DATA RECORDS
········
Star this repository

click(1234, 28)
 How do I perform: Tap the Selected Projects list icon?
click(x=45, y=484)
········
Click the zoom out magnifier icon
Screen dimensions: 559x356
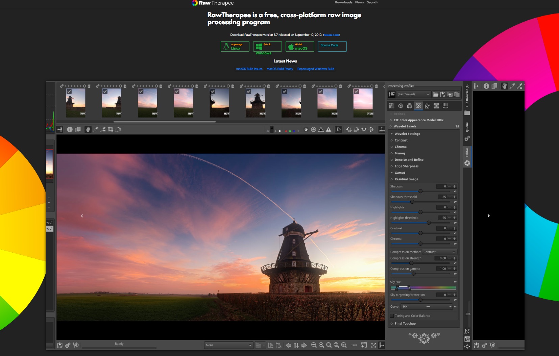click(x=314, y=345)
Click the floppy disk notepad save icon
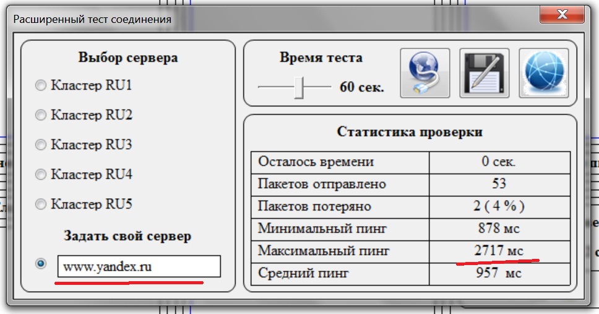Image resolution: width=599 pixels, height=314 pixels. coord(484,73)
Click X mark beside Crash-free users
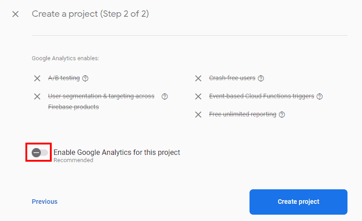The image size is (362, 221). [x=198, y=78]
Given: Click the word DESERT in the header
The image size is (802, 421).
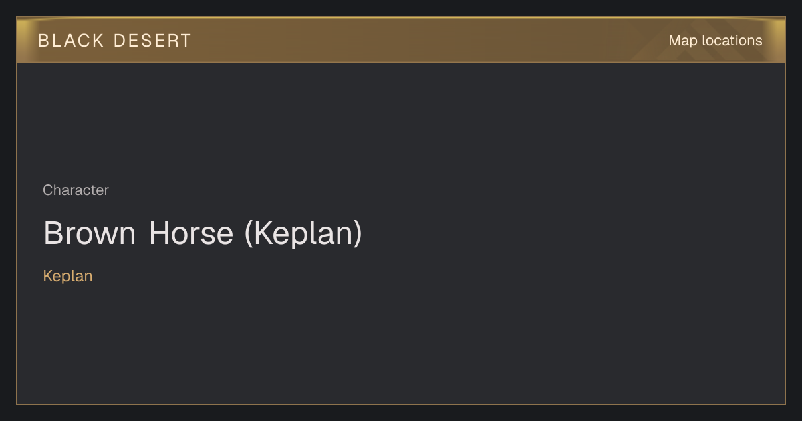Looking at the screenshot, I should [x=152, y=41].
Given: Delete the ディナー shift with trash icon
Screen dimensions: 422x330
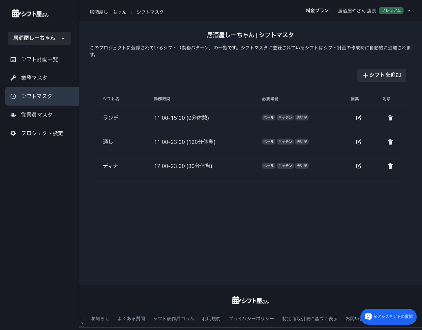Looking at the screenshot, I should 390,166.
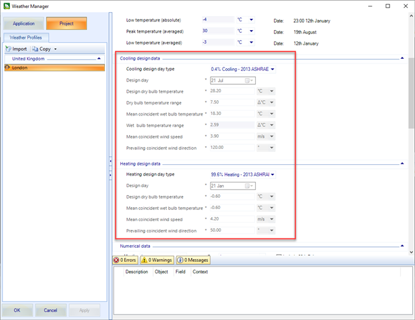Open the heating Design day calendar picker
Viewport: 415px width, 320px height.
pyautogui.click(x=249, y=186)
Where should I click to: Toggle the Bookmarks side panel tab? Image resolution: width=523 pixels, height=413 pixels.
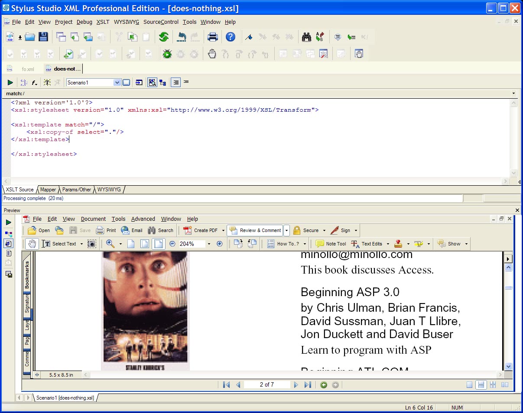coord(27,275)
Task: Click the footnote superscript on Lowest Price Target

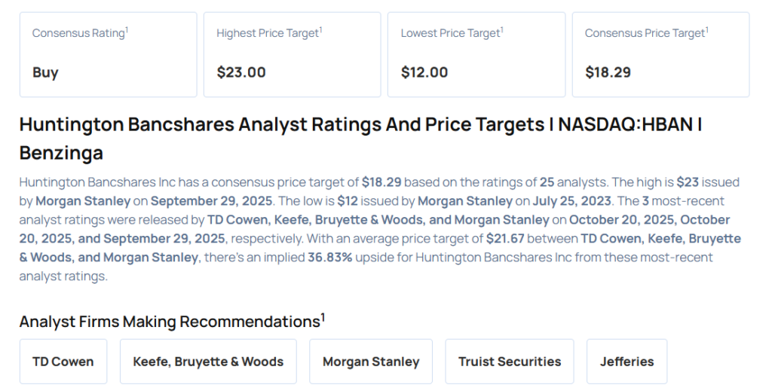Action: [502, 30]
········
BRIEF
Could you put the lines of the entries above into a Markdown table with the columns Row and Entry line, numbering each row and leaving out blank lines? Begin at the line that contains "Star this repository" and stop after the line that contains "click(x=45, y=484)".

TASK OUTPUT
| Row | Entry line |
|---|---|
| 1 | Star this repository |
| 2 | click(1234, 28) |
| 3 |  How do I perform: Tap the Selected Projects list icon? |
| 4 | click(x=45, y=484) |